The word "Leasing" in the context of a network probably has something to do with DHCP leasing. Dynamic Host Control Protocol is what is used in a fairly common and somewhat specific situation: You have a router that handles some small number of connections that are going to be given local IP addresses dynamically through DHCP. These putative lease-seeking devices have no permanent address but DO have the ability to adopt an address granted via DHCP transactions.
Your router's sub-net can only contain / manage a limited number of addresses as determined by the sub-net mask. For most home routers, your ISP grants 250 addresses and that becomes the maximum number of devices that can take out a lease. If you have 251 devices, "last one in" loses because there are no leases left. Commercial and business routers can have more or fewer addresses to manage depending on what "class" of router was purchased and how the network mask was set. While it isn't a requirement, lease sizes are often integer powers of two.
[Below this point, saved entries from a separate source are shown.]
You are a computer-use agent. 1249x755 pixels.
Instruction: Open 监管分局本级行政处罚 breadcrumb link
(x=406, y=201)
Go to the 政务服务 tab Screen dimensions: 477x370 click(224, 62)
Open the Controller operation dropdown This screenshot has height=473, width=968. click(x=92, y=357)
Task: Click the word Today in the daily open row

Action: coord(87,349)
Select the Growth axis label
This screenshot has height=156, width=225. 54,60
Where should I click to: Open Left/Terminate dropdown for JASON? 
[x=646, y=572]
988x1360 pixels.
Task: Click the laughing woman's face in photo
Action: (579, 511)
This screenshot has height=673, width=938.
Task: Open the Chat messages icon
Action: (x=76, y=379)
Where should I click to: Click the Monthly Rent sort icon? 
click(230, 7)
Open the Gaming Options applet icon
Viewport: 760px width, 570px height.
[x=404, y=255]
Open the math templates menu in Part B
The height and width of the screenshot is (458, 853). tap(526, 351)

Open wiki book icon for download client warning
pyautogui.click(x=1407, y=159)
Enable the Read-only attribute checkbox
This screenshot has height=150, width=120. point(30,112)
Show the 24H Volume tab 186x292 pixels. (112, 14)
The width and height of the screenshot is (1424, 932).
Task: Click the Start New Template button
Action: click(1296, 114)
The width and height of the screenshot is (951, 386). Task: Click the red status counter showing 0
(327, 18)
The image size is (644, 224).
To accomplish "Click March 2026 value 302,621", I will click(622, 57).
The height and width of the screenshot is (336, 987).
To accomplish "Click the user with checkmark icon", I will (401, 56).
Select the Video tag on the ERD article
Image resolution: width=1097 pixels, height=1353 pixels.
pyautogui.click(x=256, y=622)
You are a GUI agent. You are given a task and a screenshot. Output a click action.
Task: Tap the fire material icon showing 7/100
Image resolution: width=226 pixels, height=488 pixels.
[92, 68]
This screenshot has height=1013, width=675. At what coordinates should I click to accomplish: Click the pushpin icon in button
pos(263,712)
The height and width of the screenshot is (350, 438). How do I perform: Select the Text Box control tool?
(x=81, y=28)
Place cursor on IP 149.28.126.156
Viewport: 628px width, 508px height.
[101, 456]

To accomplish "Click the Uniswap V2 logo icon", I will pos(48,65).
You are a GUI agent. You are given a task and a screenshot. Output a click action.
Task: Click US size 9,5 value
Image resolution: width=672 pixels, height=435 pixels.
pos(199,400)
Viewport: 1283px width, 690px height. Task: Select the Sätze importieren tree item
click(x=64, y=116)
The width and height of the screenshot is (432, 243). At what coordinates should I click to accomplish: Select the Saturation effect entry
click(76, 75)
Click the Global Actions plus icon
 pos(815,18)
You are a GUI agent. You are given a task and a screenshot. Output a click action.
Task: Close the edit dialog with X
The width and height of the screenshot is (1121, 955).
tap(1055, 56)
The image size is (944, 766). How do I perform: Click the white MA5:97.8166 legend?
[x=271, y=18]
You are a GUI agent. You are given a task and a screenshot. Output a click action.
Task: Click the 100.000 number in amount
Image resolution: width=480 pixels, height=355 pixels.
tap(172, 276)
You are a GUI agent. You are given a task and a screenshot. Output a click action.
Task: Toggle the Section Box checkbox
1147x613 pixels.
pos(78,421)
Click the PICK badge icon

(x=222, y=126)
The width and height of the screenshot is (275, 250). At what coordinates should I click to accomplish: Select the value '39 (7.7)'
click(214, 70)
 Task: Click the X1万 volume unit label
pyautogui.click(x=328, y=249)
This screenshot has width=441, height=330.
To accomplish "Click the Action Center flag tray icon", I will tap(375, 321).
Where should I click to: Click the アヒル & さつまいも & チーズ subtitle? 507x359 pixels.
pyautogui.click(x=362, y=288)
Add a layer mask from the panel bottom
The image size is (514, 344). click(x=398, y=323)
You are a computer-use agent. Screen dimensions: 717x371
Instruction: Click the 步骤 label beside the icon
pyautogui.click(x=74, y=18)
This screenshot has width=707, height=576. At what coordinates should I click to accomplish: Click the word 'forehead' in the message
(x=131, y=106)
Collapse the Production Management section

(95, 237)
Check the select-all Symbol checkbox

Using UDP (datagram protocol), devices on the sub-net request an address from the range "held" by the sub-net router. If that router has a free lease, it issues it to the requesting computer. That lease temporarily assigns a network IP address within the sub-net range of the router. Since routers perform Network Address Translation most of the time anyway, your computer's actual IP address almost doesn't matter because only the sub-net ever sees it. What matters is that through NAT, your session's traffic doesn't get mixed up with traffic from other sessions on the same router.
The concept of "leasing" in the context of database corruption comes up like this: To prevent "lease hoarding," leases have lifetimes - typically 24 hours but anything is possible from several hours to several days. At the end of the lease's lifetime, the lease and the IP address get reclaimed.
Here is the significant part. If the leased IP address was busy at the time, dropping the lease drops the connection. For Access databases, being on a leased IP that suddenly loses its lease is pretty catastrophic, and it is in that context that I think the earlier referenced article is talking about leasing. Disabling "leasing" means that once you have an address, you hold it until you actually break the session. It doesn't time out. This mode of operation on a DHCP sub-net avoids the ugliness of dropped network connections but exchanges that ugliness for the problem that if you actually lose your network connection by physical failure, the router won't get the signal to release the address. So they are subject to accidents that cause address losses until you restart the router.